### Problem to solve
Output verbatim the line with "Apply the percent format" together with every line beneath it, ending at the last line of the entries.

### Provided material

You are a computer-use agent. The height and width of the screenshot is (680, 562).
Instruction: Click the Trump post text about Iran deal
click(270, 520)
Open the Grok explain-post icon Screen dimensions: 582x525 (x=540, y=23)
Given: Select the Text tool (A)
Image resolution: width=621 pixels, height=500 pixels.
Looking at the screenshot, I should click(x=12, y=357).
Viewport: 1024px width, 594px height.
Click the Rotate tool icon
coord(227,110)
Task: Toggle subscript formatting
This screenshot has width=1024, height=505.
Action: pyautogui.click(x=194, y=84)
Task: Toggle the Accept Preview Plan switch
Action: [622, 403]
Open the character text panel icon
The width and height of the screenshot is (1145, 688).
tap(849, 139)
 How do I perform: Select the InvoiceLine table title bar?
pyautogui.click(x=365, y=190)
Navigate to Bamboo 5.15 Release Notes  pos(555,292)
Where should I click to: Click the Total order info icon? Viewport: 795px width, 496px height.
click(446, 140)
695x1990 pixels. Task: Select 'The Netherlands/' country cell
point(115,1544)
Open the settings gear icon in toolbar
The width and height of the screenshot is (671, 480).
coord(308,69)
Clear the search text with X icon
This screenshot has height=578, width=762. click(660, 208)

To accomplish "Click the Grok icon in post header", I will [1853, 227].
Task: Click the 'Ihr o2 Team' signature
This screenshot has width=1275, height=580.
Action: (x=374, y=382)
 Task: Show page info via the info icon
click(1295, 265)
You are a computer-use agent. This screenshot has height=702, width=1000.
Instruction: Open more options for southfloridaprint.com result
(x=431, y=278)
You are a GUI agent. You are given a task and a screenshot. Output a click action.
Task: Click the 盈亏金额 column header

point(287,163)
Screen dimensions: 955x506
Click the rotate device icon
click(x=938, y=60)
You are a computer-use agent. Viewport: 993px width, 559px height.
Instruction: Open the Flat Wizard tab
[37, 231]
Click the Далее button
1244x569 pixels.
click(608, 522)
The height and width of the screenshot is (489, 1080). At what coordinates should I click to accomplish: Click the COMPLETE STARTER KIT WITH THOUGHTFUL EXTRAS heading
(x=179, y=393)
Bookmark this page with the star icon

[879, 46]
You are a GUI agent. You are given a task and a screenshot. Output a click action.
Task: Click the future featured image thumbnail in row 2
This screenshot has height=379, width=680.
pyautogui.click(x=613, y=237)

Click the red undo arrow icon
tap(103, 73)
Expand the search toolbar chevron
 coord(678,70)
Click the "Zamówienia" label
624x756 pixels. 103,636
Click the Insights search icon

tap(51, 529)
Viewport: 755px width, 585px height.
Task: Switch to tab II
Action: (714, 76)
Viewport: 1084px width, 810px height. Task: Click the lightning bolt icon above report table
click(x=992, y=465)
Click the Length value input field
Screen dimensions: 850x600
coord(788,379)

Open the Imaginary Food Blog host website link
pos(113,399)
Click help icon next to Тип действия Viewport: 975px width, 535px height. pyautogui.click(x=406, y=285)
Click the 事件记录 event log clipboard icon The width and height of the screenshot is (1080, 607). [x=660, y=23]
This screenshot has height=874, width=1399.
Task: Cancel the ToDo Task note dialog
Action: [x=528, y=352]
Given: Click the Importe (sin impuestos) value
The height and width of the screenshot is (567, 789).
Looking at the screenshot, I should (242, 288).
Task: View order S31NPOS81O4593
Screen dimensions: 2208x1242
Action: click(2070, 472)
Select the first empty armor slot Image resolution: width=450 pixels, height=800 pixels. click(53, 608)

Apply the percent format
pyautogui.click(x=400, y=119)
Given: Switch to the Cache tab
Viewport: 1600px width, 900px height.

### Result of this exercise
Apply the percent format
pyautogui.click(x=400, y=119)
Given: Switch to the Cache tab
Viewport: 1600px width, 900px height.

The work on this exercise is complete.